HARARE – The European Union has called for calm in Zimbabwe after at least 13 people were shot and several killed during riots over fuel price increases on Monday.

Timo Olkkonen, the head of delegation of the European Union to Zimbabwe said security forces, including the military which was deployed for a second time inside six months by the embattled President Emmerson Mnangagwa, must “respond to rioting proportionally”, while also urging protesters to remain peaceful.

Olkkonen said he followed “with growing concern events unfolding in Harare and elsewhere in Zimbabwe”, adding: “People have a constitutional right to demonstrate, but this should be exercised peacefully. Security forces should respond to rioting proportionally, professionally and respect human rights.”

Britain’s ambassador to Zimbabwe Melanie Robinson, writing on Twitter, described the clashes between protesters, police and the military as “troubling”.

“Zimbabweans should be able to protest, but this should be peaceful. And security forces need to act proportionately and with restraint,” she tweeted.

On Monday evening, the Zimbabwe Association of Doctors for Human Rights (ZADHR) said it had treated 24 shooting victims, and recorded at least five deaths.

The killings had an echo of the August 1, 2018, post-election shooting of civilians during protests over delayed election results, later blamed on the military by an official inquiry set up by Mnangagwa. The inquiry said 34 people had been shot, six of whom died.

The Zimbabwe Congress of Trade Unions (ZCTU), the country’s largest union, called mass work “stay-aways” for Monday to Wednesday to protest a “provocative” 150 percent fuel price increase announced by Mnangagwa on Saturday. The price hike triggered economy-wide price increases, further worsening the living conditions of ordinary people, the ZCTU said.

Spontaneous groups of protesters in urban centres poured into the streets however, barricading roads and singing songs denouncing the government. Riot police responded by firing tear gas, leading to clashes as the military was also deployed.

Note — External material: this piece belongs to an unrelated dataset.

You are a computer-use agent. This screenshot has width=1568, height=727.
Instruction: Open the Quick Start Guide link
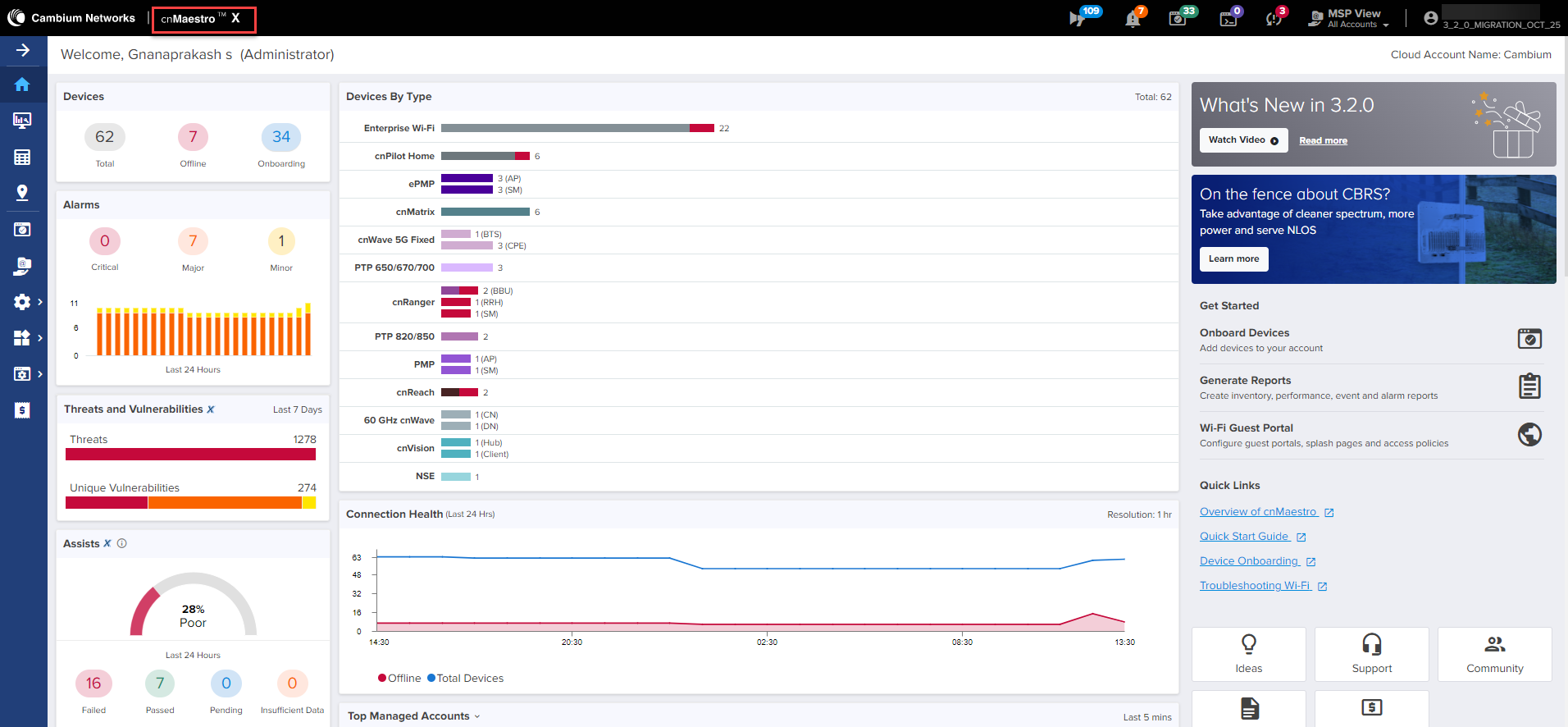tap(1244, 537)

The Zimbabwe government has blamed the opposition Movement for Democratic Change (MDC), some non-governmental organisations and unidentified “foreign agents” for the riots, which were concentrated in Kadoma, Harare, Bulawayo and Chitungwiza.

State Security Minister Owen Ncube claimed the riots were “intended to undermine the ongoing re-engagement efforts of the President to market Zimbabwe at high level fora such as the World Economic Forum in Davos, Switzerland.”

Mnangagwa, ignoring calls to stay at home and reach out to opposition rivals to find a solution to the deepening economic crisis, left the country on Sunday on a five-country tour that will take him to Russia, Azerbaijan, Kazakhstan, Serbia and Switzerland.

Brutal … This man was shot in the buttocks in Chitungizwa

“The events of the past 24 hours have been characterised by a well-coordinated criminal behaviour, destructive and violent pattern which included the barricading of roads, harassment of innocent members of the public, burning of cars, disruption of children’s lessons in schools, forced closure of business entities, attempts to overrun police posts, destruction of property, unlawful possession and discharging of firearms in public, attacking tollgates and robbing them of cash as well as looting of shops,” Ncube said in a statement.

“In short, this was terrorism and total breakdown of rule of law and order which had nothing to do with the constitutional right of citizens to demonstrate peacefully as enshrined in Section 59 of the Constitution of Zimbabwe.”

He claimed the government was “aware of the ring leaders, their modus operandi and their funders” while appealing to Zimbabweans to ignore the ZCTU stay-away.

Ncube specifically identified the Crisis Coalition in Zimbabwe, bringing together several rights groups, as one of the instigators of the riots. He claimed the MDC had “activated its notorious terror groups which include the so-called Democratic Resistance Committees and the para-military Vanguard.”

The MDC rejected the accusations, putting the blame for the riots firmly at the feet of Mnangagwa and his government.

“By announcing irrational fuel prices the heinous government should be held to account for incitement and creating a security situation. The povo is angry and alienated. There is massive unrest across the country. The crises is beyond this regime and only MDC can resolve same,” MDC deputy national chairman and former finance minister Tendai Biti said.